> _Selection_:
----

I don’t regret purchasing my home, but there are a million little incidentals and life lessons that will completely blindside you if you’re used to living in an apartment. I got so inspired by all the things I didn’t know about homeownership, I wrote my first book about it. But in the very first chapter, I include a section on how to tell if you’re ready to buy and the benefits of renting vs. buying if you’re feeling uncertain or need a bit more time.
Homeownership isn’t a one-size-fits-all thing. And while I think it can be a great thing for your finances, if it doesn’t jibe with your values or lifestyle, then what’s the point?
Owning a home is also a big lifestyle change. I rented an apartment with my boyfriend (now husband) for nearly two years, and I can definitely see the benefits of renting vs. buying, especially now that my stint as a homeowner has been sandwiched between periods when I lived as a renter.
Is it cheaper to rent or buy a home?
The answer depends on where you live. You may actually have to run the numbers on renting vs. buying based on your area to get a clear answer. Here’s a great rent-vs.-buy calculator I like.
Is renting better than buying?
Financially speaking, if you can afford both the monthly mortgage payment and home maintenance (about 1% of the purchase price of your home each year, according to The Balance website), then buying is better. That’s because you can build equity in the home and reap a tax benefit every year. Homeownership traditionally offers more financial security than renting.
But there’s also value in being a renter, if that’s the type of lifestyle you desire. There are many benefits to renting, but I’ve listed five of the biggest ones (at least, the ones I found the sexiest while being a tenant). Here’s an extensive list of all the pros and cons to factor in when deciding whether you should buy or keep renting for now.
The five biggest benefits of renting vs. buying
Let’s look at the benefits of renting vs buying and why not buying a house can be a good thing. Plus, questions to ask when deciding if you’re ready to take the leap.
Benefit #1 – Flexibility
I think this is the go-to argument for renters. Even a 12-month lease is way more flexible than a 30-year mortgage. If you plan to relocate in the near future (for work, family or just ’cause), renting is the way to go. I’m not saying you can’t buy a home and then rent it out or sell it quickly (like I did), but it’s harder to set these things in motion than it is to just break a lease.

----

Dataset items
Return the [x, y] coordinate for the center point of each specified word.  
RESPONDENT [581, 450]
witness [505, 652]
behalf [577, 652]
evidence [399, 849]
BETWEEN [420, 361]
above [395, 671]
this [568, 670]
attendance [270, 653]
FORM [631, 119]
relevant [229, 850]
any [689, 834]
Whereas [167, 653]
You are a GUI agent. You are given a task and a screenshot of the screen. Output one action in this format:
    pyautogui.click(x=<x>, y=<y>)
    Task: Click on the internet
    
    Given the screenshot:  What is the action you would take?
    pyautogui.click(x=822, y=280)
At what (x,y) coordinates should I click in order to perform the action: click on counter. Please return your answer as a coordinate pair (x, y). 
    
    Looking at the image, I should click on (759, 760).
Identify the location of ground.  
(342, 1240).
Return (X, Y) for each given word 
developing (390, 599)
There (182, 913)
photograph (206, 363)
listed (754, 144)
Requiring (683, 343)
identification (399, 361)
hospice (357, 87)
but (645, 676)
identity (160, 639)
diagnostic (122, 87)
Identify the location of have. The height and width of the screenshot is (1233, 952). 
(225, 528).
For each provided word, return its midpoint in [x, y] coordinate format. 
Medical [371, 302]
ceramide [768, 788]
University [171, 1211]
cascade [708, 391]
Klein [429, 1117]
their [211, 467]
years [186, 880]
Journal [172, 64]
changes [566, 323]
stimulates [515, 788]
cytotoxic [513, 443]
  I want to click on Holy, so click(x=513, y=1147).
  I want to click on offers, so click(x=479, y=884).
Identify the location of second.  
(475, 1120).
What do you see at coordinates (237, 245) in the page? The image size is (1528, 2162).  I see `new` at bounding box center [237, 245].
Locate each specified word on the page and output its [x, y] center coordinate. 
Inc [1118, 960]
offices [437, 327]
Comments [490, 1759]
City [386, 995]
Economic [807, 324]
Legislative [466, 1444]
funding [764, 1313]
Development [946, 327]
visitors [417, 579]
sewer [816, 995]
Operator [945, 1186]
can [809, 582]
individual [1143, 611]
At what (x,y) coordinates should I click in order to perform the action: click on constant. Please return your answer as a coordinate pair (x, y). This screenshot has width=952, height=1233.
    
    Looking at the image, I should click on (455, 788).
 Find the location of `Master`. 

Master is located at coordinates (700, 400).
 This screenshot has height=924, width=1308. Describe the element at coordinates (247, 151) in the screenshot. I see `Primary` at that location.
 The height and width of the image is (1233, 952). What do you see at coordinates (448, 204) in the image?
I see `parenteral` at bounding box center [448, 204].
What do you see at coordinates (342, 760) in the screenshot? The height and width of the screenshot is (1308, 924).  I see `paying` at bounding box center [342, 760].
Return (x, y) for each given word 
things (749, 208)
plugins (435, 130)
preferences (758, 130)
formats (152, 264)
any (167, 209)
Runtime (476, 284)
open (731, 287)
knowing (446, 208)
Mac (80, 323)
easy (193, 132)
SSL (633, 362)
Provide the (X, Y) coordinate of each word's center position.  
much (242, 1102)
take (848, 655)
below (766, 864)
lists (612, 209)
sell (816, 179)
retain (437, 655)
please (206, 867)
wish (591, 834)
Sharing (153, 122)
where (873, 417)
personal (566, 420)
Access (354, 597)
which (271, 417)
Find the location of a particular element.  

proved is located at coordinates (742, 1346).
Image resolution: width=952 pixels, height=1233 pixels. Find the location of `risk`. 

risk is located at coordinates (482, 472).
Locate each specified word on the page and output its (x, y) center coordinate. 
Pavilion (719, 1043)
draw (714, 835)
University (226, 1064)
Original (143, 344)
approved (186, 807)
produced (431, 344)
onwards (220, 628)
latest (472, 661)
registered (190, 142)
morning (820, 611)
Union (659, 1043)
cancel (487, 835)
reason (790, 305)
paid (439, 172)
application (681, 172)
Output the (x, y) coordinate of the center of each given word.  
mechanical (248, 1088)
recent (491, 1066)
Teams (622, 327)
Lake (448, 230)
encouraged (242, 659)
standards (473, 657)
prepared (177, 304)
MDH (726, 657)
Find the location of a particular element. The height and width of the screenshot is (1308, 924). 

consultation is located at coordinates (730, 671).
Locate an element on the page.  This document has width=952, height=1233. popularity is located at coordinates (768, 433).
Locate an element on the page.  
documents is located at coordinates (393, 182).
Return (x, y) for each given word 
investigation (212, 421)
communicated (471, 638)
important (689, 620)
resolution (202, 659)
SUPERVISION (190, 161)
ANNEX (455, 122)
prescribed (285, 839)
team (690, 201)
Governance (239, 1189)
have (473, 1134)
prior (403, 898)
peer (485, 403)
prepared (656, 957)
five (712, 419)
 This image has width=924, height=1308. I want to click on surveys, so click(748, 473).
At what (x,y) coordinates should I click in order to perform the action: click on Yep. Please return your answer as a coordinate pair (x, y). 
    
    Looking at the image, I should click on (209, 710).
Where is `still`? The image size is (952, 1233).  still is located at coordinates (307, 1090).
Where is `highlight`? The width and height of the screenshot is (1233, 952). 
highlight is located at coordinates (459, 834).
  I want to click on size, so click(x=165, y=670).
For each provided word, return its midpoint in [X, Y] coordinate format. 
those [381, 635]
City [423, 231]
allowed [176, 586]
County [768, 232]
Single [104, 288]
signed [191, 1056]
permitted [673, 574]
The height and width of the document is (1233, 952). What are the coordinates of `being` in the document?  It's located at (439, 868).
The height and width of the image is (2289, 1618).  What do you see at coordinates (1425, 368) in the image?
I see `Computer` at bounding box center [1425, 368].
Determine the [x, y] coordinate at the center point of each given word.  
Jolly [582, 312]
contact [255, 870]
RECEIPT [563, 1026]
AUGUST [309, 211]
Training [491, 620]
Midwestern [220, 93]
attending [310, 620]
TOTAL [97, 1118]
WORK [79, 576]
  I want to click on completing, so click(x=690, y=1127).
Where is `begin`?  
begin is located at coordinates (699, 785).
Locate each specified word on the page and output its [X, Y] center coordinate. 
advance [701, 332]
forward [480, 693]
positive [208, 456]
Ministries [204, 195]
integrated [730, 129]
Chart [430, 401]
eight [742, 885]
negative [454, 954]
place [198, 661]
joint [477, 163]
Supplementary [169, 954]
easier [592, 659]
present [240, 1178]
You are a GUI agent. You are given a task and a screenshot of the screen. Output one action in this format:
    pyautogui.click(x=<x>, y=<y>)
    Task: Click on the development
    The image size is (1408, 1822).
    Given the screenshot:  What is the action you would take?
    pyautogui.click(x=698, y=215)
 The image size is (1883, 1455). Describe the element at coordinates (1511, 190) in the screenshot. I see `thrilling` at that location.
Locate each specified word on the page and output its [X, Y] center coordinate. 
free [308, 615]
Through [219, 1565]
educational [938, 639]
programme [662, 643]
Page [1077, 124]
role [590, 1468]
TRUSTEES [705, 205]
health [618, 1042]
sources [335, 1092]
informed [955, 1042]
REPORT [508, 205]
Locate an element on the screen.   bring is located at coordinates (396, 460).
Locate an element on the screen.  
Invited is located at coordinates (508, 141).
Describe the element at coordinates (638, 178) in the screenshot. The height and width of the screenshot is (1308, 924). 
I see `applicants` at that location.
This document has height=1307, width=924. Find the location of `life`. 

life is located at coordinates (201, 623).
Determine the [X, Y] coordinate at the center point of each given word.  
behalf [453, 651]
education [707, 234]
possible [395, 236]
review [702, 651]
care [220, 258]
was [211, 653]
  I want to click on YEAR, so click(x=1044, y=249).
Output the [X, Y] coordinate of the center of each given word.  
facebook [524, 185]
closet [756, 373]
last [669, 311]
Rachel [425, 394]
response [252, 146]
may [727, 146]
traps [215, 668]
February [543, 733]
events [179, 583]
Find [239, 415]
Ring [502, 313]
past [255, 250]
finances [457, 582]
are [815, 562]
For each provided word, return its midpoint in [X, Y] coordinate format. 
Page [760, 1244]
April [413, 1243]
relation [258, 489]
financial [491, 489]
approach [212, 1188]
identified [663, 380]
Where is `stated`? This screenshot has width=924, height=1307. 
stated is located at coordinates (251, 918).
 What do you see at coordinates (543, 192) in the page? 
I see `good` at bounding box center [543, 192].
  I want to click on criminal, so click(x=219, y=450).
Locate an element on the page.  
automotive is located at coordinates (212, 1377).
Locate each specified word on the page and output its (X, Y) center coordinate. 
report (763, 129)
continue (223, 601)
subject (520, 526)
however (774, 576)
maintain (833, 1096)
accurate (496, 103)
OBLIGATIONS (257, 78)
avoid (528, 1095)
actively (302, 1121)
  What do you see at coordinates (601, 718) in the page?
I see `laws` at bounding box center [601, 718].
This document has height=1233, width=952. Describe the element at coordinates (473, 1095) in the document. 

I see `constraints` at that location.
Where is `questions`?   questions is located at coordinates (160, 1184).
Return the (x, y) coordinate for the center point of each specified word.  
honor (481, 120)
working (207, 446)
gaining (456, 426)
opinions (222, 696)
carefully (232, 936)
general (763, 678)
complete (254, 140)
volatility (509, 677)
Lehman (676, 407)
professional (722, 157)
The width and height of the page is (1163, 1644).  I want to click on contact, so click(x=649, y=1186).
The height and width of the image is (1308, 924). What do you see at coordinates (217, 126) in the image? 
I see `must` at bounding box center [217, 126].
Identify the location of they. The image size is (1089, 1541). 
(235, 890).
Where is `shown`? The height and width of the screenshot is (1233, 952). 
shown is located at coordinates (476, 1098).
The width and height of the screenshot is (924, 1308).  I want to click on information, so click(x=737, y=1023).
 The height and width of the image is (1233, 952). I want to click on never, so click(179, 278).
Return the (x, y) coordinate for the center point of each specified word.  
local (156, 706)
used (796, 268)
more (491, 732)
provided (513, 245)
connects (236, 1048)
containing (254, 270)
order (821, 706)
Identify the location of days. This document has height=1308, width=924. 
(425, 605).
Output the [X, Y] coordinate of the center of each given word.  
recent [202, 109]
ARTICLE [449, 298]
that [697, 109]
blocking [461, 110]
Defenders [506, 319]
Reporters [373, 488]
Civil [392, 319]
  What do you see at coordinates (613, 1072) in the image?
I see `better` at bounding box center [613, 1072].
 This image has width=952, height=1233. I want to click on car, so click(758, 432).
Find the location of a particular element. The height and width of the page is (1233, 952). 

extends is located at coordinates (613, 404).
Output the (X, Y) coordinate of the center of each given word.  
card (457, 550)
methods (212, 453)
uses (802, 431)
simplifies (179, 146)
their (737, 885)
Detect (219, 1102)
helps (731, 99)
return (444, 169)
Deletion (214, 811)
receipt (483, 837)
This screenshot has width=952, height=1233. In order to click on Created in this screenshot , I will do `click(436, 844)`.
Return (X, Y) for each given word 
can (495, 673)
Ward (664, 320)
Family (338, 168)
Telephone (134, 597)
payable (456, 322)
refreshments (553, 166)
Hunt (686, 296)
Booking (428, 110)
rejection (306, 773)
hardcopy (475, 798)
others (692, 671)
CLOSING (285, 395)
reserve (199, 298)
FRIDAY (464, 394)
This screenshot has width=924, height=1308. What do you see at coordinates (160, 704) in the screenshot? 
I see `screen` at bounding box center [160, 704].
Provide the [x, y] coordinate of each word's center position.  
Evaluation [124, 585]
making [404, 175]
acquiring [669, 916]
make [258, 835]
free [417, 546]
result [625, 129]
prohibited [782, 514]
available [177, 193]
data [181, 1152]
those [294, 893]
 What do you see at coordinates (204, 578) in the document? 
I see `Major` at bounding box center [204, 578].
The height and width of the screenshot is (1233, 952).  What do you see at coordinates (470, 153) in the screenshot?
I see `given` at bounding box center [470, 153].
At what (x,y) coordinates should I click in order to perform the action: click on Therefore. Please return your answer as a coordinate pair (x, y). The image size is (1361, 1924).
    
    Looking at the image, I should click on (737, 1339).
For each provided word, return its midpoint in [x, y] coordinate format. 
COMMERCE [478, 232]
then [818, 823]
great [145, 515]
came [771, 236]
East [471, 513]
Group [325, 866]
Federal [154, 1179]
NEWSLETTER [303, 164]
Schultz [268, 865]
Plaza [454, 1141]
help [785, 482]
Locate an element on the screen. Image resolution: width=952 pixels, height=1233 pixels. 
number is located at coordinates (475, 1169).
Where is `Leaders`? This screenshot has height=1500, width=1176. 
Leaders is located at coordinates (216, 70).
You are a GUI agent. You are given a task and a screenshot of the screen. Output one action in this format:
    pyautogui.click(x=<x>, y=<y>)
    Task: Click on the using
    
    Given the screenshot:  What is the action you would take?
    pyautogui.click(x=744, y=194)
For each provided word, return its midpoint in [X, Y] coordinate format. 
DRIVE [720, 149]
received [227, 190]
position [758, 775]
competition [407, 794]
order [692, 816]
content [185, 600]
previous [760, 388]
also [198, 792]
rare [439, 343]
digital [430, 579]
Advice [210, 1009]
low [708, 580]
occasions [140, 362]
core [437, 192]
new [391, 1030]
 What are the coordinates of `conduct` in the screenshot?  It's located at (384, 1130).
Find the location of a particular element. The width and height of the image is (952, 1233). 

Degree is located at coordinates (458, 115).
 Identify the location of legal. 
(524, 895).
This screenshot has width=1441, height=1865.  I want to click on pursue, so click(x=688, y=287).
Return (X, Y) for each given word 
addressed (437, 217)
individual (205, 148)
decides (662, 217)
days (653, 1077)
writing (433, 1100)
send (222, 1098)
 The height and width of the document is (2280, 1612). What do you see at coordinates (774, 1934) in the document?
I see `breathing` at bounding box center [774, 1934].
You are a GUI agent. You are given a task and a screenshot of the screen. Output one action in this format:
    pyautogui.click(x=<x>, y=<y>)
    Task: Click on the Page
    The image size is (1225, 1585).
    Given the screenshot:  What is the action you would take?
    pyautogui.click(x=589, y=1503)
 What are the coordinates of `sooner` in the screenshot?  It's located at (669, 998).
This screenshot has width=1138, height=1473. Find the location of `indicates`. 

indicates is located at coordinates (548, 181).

----

> _Prompt_: Continue the article on renting versus buying a home, picking up right after its last sentence. The items have nothing to do with what is asked here.

> _Result of this exercise_:
Questions to ask when looking at the benefits of renting vs buying: Am I rooted in this area (for my career, family or deep community ties)? Do I like where I’m living now, or would I like to move in a few months? Have I been renting the same apartment already for many years?
Benefit #2 – Low maintenance
If you aren’t that handy with a wrench, you can rest easy knowing that your landlord should take care of any repairs your rental property needs. When you own a home, it becomes your responsibility to fix or replace what’s broken and to pay for those repairs yourself. Even if your home is in good working condition, it will still need regular maintenance. We have professionals who fix our home, but it still feels like we’re at Home Depot a lot getting bulbs or air filters or mulch for the yard.
Questions to ask: How do I like to spend my time on the weekends? Would I enjoy home projects and maintenance? Would I find the upkeep stressful? How will my partner and I divide these duties if we share a home?
Benefit #3 – You can get away with a smaller emergency fund.
Because you’re not responsible for maintenance or other related upkeep, you’re less likely to drain your emergency fund on your home. This makes renting a surprisingly helpful strategy for saving money for other expenses, such as paying off credit cards or making a dent in your student loans.
Questions to ask: What other debts do I have right now? Could money for a home be better spent on debt repayment? What could I achieve if I put off buying a home for a few years and chose to rent instead?
Benefit #4 – You can choose where you want to live.
It depends on your area, but maybe all the apartments are closer to the city, and single-family homes are out in the suburbs. Or perhaps you would like to “try out” a few different neighborhoods in your city before choosing the one where you’d like to put down roots. All of this is completely possible with renting.
What if you rent an apartment in one area and then get a job in another? Because you’re renting, you can easily move to be closer to work (or family or whatever) and make that change happen sooner rather than later.
Questions to ask about the benefits of renting vs buying: If I want to buy, do I know where I’d like the home to be? Do I see anything in the next six to 12 months that will impact my commute or my ability to be close to family or something else I value?
Benefit #5 – Fewer upfront costs
If you’re hesitant about buying a home, you probably should rent. A home is a huge financial responsibility and can end up costing even more if you aren’t prepared or don’t do your research.
- Think about it this way: The upfront cost alone of buying a home is usually tens of thousands of dollars, which deters many first-time home buyers.
- Compare that to the upfront cost of renting, which typically includes a security deposit, maybe a pet deposit and any move-in fees.
Before you buy a home, you typically need to have plenty of savings as well as a stable job and a good credit score. While you work on achieving these goals, renting can be a great option for you.
Questions to ask: Do I have enough money to buy a home? How is my credit? Have I saved enough for a down payment? Do I have enough for a monthly mortgage, upkeep and expenses? Even if I have some money saved, will I need to use it elsewhere in the next 12 to 36 months?
Why renting may not always be the more expensive option
When I worked in NYC, we got ridiculous Christmas bonuses at the hedge fund where I was employed. RIDICULOUS.
So large, in fact, that we joked about how everyone started shopping for newer, bigger apartments in January because of the yearly Christmas cash influx.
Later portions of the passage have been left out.